* [What is asked]
Write out every one of the items below word for word, changing nothing.

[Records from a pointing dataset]
######

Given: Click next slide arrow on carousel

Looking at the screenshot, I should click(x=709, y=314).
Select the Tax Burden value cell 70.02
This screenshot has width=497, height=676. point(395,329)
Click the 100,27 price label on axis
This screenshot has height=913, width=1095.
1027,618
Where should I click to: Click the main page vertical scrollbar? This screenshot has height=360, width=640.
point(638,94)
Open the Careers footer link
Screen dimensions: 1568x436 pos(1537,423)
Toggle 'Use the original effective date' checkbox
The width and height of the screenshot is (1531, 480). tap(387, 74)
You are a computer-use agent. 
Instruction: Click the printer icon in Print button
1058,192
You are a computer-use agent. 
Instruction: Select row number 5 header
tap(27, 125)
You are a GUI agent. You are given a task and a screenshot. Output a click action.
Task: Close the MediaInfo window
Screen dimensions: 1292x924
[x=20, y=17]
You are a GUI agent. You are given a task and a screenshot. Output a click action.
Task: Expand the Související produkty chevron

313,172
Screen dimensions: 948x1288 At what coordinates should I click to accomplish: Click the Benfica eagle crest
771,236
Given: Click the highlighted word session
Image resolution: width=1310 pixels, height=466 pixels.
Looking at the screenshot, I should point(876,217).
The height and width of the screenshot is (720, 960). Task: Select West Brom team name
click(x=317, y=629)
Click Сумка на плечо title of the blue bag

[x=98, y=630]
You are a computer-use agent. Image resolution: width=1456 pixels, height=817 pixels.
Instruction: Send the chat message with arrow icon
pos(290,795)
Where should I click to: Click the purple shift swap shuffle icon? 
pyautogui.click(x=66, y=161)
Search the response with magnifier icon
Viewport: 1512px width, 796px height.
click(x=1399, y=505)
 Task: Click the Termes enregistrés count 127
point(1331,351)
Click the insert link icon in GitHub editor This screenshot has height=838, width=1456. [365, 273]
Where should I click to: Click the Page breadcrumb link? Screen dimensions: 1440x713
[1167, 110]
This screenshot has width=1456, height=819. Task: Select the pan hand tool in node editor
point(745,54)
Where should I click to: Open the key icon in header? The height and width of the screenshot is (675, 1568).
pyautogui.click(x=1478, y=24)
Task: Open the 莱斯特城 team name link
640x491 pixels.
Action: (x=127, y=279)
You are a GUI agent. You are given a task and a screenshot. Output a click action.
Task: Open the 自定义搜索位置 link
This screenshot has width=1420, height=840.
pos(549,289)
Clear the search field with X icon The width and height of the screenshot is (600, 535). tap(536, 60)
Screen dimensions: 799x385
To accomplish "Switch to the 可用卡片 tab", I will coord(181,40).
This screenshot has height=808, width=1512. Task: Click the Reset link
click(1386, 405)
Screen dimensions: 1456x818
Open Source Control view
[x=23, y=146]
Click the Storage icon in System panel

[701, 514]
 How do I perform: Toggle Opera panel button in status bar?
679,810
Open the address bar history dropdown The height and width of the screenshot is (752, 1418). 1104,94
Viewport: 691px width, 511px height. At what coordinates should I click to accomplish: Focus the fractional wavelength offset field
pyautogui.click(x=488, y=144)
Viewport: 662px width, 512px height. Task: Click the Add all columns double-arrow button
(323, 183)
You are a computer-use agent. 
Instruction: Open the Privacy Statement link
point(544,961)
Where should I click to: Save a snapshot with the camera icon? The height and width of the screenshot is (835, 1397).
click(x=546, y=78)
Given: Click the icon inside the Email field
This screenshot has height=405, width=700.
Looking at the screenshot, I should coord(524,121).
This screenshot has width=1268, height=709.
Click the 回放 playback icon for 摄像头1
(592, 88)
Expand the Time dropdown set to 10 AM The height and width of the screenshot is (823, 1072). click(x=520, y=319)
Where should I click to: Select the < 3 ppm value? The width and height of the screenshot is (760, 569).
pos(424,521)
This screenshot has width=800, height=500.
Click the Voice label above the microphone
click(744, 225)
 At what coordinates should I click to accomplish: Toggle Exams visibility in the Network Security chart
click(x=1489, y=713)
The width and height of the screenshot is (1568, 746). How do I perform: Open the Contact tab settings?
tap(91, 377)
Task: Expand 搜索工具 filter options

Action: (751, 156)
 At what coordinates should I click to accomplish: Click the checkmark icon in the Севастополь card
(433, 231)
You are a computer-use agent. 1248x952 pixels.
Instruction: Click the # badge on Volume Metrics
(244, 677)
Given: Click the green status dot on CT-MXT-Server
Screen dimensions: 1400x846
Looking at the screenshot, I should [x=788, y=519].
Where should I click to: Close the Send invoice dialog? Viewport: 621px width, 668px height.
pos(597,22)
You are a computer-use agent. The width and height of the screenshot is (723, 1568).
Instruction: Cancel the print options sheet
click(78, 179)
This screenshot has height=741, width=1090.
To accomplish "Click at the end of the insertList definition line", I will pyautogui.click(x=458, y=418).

######

* [Task output]
Given: Click next slide arrow on carousel

Looking at the screenshot, I should click(x=709, y=314).
Select the Tax Burden value cell 70.02
This screenshot has width=497, height=676. point(395,329)
Click the 100,27 price label on axis
This screenshot has height=913, width=1095.
1027,618
Where should I click to: Click the main page vertical scrollbar? This screenshot has height=360, width=640.
point(638,94)
Open the Careers footer link
Screen dimensions: 1568x436 pos(1537,423)
Toggle 'Use the original effective date' checkbox
The width and height of the screenshot is (1531, 480). tap(387, 74)
You are a computer-use agent. 
Instruction: Click the printer icon in Print button
1058,192
You are a computer-use agent. 
Instruction: Select row number 5 header
tap(27, 125)
You are a GUI agent. You are given a task and a screenshot. Output a click action.
Task: Close the MediaInfo window
Screen dimensions: 1292x924
[x=20, y=17]
You are a GUI agent. You are given a task and a screenshot. Output a click action.
Task: Expand the Související produkty chevron

313,172
Screen dimensions: 948x1288 At what coordinates should I click to accomplish: Click the Benfica eagle crest
771,236
Given: Click the highlighted word session
Image resolution: width=1310 pixels, height=466 pixels.
Looking at the screenshot, I should point(876,217).
The height and width of the screenshot is (720, 960). Task: Select West Brom team name
click(x=317, y=629)
Click Сумка на плечо title of the blue bag

[x=98, y=630]
You are a computer-use agent. Image resolution: width=1456 pixels, height=817 pixels.
Instruction: Send the chat message with arrow icon
pos(290,795)
Where should I click to: Click the purple shift swap shuffle icon? 
pyautogui.click(x=66, y=161)
Search the response with magnifier icon
Viewport: 1512px width, 796px height.
click(x=1399, y=505)
 Task: Click the Termes enregistrés count 127
point(1331,351)
Click the insert link icon in GitHub editor This screenshot has height=838, width=1456. [365, 273]
Where should I click to: Click the Page breadcrumb link? Screen dimensions: 1440x713
[1167, 110]
This screenshot has width=1456, height=819. Task: Select the pan hand tool in node editor
point(745,54)
Where should I click to: Open the key icon in header? The height and width of the screenshot is (675, 1568).
pyautogui.click(x=1478, y=24)
Task: Open the 莱斯特城 team name link
640x491 pixels.
Action: (x=127, y=279)
You are a GUI agent. You are given a task and a screenshot. Output a click action.
Task: Open the 自定义搜索位置 link
This screenshot has width=1420, height=840.
pos(549,289)
Clear the search field with X icon The width and height of the screenshot is (600, 535). tap(536, 60)
Screen dimensions: 799x385
To accomplish "Switch to the 可用卡片 tab", I will coord(181,40).
This screenshot has height=808, width=1512. Task: Click the Reset link
click(1386, 405)
Screen dimensions: 1456x818
Open Source Control view
[x=23, y=146]
Click the Storage icon in System panel

[701, 514]
 How do I perform: Toggle Opera panel button in status bar?
679,810
Open the address bar history dropdown The height and width of the screenshot is (752, 1418). 1104,94
Viewport: 691px width, 511px height. At what coordinates should I click to accomplish: Focus the fractional wavelength offset field
pyautogui.click(x=488, y=144)
Viewport: 662px width, 512px height. Task: Click the Add all columns double-arrow button
(323, 183)
You are a computer-use agent. 
Instruction: Open the Privacy Statement link
point(544,961)
Where should I click to: Save a snapshot with the camera icon? The height and width of the screenshot is (835, 1397).
click(x=546, y=78)
Given: Click the icon inside the Email field
This screenshot has height=405, width=700.
Looking at the screenshot, I should coord(524,121).
This screenshot has width=1268, height=709.
Click the 回放 playback icon for 摄像头1
(592, 88)
Expand the Time dropdown set to 10 AM The height and width of the screenshot is (823, 1072). click(x=520, y=319)
Where should I click to: Select the < 3 ppm value? The width and height of the screenshot is (760, 569).
pos(424,521)
This screenshot has width=800, height=500.
Click the Voice label above the microphone
click(744, 225)
 At what coordinates should I click to accomplish: Toggle Exams visibility in the Network Security chart
click(x=1489, y=713)
The width and height of the screenshot is (1568, 746). How do I perform: Open the Contact tab settings?
tap(91, 377)
Task: Expand 搜索工具 filter options

Action: (751, 156)
 At what coordinates should I click to accomplish: Click the checkmark icon in the Севастополь card
(433, 231)
You are a computer-use agent. 1248x952 pixels.
Instruction: Click the # badge on Volume Metrics
(244, 677)
Given: Click the green status dot on CT-MXT-Server
Screen dimensions: 1400x846
Looking at the screenshot, I should [x=788, y=519].
Where should I click to: Close the Send invoice dialog? Viewport: 621px width, 668px height.
pos(597,22)
You are a computer-use agent. The width and height of the screenshot is (723, 1568).
Instruction: Cancel the print options sheet
click(78, 179)
This screenshot has height=741, width=1090.
To accomplish "Click at the end of the insertList definition line", I will pyautogui.click(x=458, y=418).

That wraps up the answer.